Sets research direction. Reviews findings. Publishes papers.

- **Model:** claude-opus
- **Domain:** ml-research

### Senior Researchers

- **Model:** claude-sonnet
- **Domain:** experimentation
- **Count:** 2

### Research Assistants

Run experiments, collect data, write up results.

- **Model:** claude-haiku
- **Domain:** data-collection
- **Count:** 3

## Policies

### Exploration Budget

- **Per-agent limit:** 5000 credits/period — research needs room to explore
- **No hard stops** — flag at 90%, but don't interrupt an experiment

6. Relationship to Existing Standards

Standard	Scope	Relationship
`CLAUDE.md`	One agent’s behavior	ORG.md wraps multiple agents, each with their own implicit “CLAUDE.md” (their role description)
`AGENTS.md`	Workspace rules	ORG.md is the superset — workspace rules + org structure + policies
ACP	Communication protocol	ORG.md’s Culture section configures ACP parameters
A2A	Inter-org communication	ORG.md defines one org; A2A connects multiple orgs
Terraform/Pulumi	Infrastructure as code	ORG.md is the same pattern applied to agent organizations

7. Design Principles

Readable first. If a human can’t understand the org from reading the file, the file has failed.

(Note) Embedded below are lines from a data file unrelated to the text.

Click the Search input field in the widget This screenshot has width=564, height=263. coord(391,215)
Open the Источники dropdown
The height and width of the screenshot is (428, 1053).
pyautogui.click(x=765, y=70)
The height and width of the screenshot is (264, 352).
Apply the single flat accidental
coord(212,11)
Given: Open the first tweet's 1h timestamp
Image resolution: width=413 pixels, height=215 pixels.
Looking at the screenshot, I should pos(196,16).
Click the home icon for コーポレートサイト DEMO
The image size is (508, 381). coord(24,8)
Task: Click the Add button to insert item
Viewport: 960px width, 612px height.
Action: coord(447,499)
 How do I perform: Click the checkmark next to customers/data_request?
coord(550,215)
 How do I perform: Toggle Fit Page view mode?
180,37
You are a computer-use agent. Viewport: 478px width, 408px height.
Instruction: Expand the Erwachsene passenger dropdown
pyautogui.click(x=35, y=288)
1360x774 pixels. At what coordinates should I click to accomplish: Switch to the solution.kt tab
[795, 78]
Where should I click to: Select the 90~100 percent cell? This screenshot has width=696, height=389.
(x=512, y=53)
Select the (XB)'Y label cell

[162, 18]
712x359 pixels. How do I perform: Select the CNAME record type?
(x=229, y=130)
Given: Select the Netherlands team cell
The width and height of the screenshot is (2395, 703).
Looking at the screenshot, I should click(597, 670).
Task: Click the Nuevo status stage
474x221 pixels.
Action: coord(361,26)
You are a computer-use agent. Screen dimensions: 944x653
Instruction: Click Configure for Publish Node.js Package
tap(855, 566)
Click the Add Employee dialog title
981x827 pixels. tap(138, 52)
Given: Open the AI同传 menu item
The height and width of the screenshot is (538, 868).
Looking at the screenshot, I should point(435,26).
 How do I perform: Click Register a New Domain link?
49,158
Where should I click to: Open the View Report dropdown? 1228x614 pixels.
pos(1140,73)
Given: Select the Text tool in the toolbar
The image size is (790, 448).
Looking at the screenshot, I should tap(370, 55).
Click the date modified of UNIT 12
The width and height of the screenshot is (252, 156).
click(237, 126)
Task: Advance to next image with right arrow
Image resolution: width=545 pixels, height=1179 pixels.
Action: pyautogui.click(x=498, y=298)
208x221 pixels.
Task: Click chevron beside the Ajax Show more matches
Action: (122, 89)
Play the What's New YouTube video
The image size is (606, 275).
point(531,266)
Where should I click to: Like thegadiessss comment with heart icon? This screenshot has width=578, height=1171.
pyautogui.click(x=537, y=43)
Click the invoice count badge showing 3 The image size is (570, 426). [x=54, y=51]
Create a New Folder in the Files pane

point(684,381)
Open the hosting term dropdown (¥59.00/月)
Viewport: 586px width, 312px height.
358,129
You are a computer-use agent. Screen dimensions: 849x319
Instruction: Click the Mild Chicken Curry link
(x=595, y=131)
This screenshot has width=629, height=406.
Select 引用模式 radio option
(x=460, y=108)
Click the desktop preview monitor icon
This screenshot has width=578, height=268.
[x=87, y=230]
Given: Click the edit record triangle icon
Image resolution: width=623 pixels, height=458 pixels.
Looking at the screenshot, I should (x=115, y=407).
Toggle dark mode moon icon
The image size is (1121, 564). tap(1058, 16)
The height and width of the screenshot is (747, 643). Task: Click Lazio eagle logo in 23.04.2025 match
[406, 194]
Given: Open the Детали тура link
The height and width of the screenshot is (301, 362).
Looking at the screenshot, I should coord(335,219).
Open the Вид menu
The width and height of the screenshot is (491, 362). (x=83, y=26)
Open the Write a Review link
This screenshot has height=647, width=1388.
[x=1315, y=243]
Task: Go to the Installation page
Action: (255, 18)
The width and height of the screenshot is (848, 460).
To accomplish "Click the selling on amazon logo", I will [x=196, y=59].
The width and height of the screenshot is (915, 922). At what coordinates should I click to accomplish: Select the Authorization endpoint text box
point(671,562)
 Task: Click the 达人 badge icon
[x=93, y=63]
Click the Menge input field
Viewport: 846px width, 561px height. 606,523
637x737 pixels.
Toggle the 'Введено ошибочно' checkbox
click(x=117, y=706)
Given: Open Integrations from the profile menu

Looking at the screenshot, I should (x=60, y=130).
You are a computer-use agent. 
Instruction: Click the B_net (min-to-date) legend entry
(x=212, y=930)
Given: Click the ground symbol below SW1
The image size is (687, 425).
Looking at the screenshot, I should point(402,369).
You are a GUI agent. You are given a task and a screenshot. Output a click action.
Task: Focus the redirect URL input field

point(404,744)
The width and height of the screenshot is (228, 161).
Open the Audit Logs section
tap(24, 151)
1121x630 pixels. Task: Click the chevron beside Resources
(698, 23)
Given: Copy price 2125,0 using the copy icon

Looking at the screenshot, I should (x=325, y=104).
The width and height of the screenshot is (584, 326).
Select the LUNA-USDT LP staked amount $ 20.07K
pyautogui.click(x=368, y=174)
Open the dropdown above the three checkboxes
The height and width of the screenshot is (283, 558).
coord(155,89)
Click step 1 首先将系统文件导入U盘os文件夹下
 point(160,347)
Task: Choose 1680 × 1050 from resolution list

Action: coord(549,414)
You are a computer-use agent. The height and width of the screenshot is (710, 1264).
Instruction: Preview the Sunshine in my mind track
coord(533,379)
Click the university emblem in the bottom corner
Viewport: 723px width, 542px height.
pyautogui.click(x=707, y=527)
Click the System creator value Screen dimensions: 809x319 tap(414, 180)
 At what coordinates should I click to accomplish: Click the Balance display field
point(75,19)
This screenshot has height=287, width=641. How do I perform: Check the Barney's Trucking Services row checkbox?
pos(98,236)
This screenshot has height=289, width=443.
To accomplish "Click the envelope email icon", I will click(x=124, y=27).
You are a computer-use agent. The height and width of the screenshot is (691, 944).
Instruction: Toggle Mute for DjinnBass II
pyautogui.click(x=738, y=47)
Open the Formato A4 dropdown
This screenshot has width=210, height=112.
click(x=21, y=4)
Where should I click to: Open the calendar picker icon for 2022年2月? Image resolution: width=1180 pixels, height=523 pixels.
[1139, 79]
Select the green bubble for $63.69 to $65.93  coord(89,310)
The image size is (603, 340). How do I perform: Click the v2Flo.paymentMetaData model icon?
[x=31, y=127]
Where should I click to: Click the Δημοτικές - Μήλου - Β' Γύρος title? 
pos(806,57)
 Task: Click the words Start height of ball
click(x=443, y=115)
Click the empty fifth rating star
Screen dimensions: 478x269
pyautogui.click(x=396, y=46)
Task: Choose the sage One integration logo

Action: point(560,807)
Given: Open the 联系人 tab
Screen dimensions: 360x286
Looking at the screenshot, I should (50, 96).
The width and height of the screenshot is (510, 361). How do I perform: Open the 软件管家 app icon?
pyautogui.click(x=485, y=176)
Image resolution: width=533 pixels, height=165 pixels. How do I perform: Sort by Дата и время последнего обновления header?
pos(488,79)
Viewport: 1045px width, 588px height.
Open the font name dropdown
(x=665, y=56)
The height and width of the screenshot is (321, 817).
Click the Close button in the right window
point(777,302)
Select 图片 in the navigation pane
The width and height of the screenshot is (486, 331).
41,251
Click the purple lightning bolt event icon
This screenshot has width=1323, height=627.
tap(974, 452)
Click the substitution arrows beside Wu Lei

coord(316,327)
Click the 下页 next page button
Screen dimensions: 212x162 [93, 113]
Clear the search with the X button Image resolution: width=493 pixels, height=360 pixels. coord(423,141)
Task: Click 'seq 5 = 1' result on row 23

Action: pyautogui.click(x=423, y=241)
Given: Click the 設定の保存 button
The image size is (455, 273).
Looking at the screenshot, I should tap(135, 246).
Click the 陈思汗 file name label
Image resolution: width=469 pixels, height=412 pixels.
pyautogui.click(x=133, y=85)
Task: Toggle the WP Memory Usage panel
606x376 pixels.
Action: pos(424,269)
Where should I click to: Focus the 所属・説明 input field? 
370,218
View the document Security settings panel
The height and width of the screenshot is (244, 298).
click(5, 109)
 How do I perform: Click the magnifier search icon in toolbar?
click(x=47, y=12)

Structure and intent should be obvious without documentation.
Prose is configuration. Role descriptions aren’t comments — they become system prompt context. Write them like you’re onboarding a real employee.
Defaults over verbosity. Omit what you don’t care about. The system picks sensible defaults. A 10-line ORG.md should produce a functional org.
Git-native. ORG.md is a text file in version control. Diff, blame, review, rollback — all the tools you already have.
Living document. The file evolves with the org. Dynamic changes (spawned agents, promotions) can be exported back. The file is always the source of truth.
Human in the loop. The system recommends. Humans decide. ORG.md changes require a human commit (or explicit auto-approve for specific recommendations).

ORG.md turns organizational design from tribal knowledge into version-controlled, reviewable, deployable code. It’s the missing layer between “I have agents” and “I have an organization.”